Coach Nick T. shows how this classic strongman exercise can turn your boring workout into a metabolism-stoking, fat-incinerating machine.
Strength athletes use them. Bodybuilders use them. General exercise enthusiasts use them. But not many think of using farmer’s walks for fat loss. This is a mistake.
If you’re looking for some new challenges guaranteed to accelerate the metabolism for faster fat loss, do these workouts.
To do a farmer’s walk, hold a heavy object – barbell, pair of dumbbells, kettlebells, you name it – and walk a specific distance without ever putting the weight down.
There are a number of ways to carry the weight. The three most commonly used carrying positions are at your sides (suitcase carry), at the shoulders (racked position), and overhead.

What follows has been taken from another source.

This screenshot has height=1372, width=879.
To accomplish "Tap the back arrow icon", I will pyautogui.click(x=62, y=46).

Farmer’s walk workouts burn fat and increase metabolic conditioning for three reasons:
- They’re high intensity. These workouts use heavy loads, which force you to work very hard each time you move the weight. High load = high intensity. The higher the intensity, the greater the metabolic impact.
- They involve the entire body. It’s not just about grip strength. You’ll brace your entire core to hold the weight while walking. You’ll use shoulders, traps, arms, and lats. And all that extra weight will be carried by your legs.

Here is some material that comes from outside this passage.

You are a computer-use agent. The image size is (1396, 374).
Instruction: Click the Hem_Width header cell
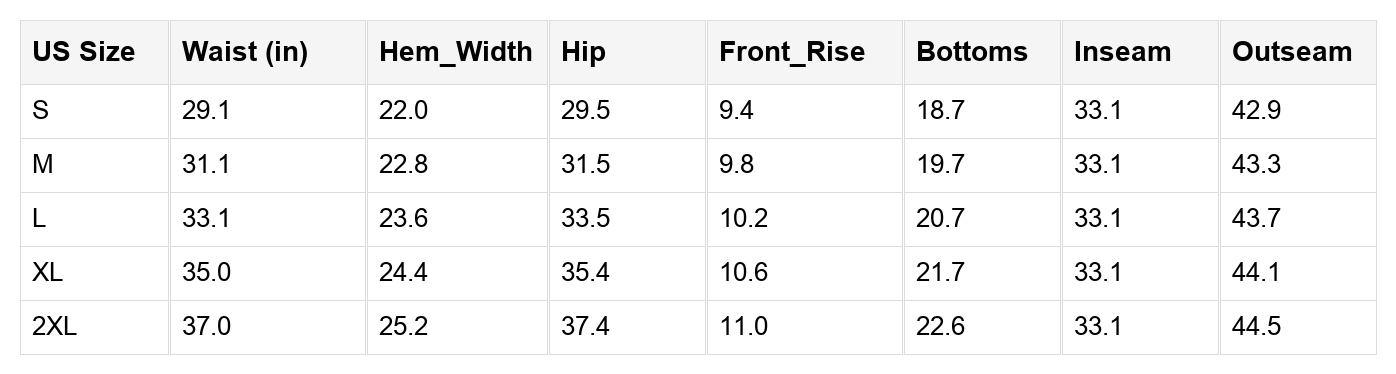[457, 52]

- They demand extended repetitive effort. The workouts can each take over 60 seconds to complete. That’s over one minute of high intensity total-body effort. This can accelerate metabolism for up to two days due to the effects of EPOC (Excess Post-Exercise Oxygen Consumption).
They’re called the Four Corners Farmer’s Walks. There are three variations that you can do to accelerate fat loss, test your mettle, and get the conditioning to outlast the competition.
Each workout requires dumbbells. Use 40-pound dumbbells for each exercise.
Place two cones 20-40 yards apart. Stand at one end holding a pair of heavy dumbbells. Don’t put them down until you’ve finished the entire routine.
- Start at one cone and perform 6-8 reps of a bent-over row.
- Walk to the other end and perform 8-10 cleans. Finish holding both dumbbells at your shoulders in the racked position.
- Still holding the dumbbells in the racked position, walk back and do a set of 6-8 dumbbell front squats.
- Return to the other cone, this time performing 6-8 reps of dumbbell overhead presses. On the final rep, hold the dumbbells overhead and walk back to the start. This is one round.
Perform 2-4 rounds, resting 1-3 minutes between sets.
Use a single dumbbell held on one side of your body. Any time you hold a heavy load on one side of the body, it lights up the core muscles to offset the unbalanced load.
Perform this workout in the same fashion as workout #1.
- Holding the dumbbell in your right hand, perform 10-12 single leg Romanian deadlifts standing on your left leg. Then walk to the other cone.
- Perform 10-12 single-arm bent over rows with your right arm. Walk to the other cone.
- Holding the dumbbell in the single-arm racked position, perform 10-12 reverse lunges, stepping back with your right leg. Return to the other cone keeping the dumbbell in the racked position.
- Perform 10-12 split jerks. Holding the dumbbell overhead, return to the starting cone one last time. That’s one round.
Perform 2-3 rounds per arm. Rest 1-2 minutes before repeating the sequence with your other arm.
Hold two dumbbells and perform each exercise in an alternating left side/right side fashion.
- Perform alternating single leg Romanian deadlifts, 6-8 each side. Walk to the next cone.
- Perform 6-8 alternating-arm hang cleans. Finish with each dumbbell in the shoulder carry racked position. Walk to the next cone.
- Perform 6-8 (each side) alternating lunges (front or reverse) holding the dumbbells in the racked position. Walk to the next cone.
- Perform 6-8 (each side) dumbbell upper cuts. Walk back to the starting cone carrying the dumbbells overhead. That’s one round.
Perform 2-4 rounds, resting 2-4 minutes between.
- Use a weight that’s heavy enough to challenge you but not so heavy that you can’t complete the entire sequence without dropping the weight.
- Each of the workouts begins in the hip carry position, progresses to the shoulder (racked) carry position, and finishes with an overhead carry. This is done to prevent grip fatigue from interfering with the intensity of the sequence.
- As your grip tires, the carry position of the weight is changed in a manner that requires less from the hands and more from the shoulders and core.
- Take long strides and move as fast as you can during each workout.
- To increase the challenge, either add load to each workout, add reps to each exercise, reduce the rest intervals, or lengthen the distance between the cones.
- Perform these workouts as “finishers” at the end of an upper body emphasis workout.
- Make up your own farmer’s walk workouts. The beauty of this system is that you’re only limited by your creativity.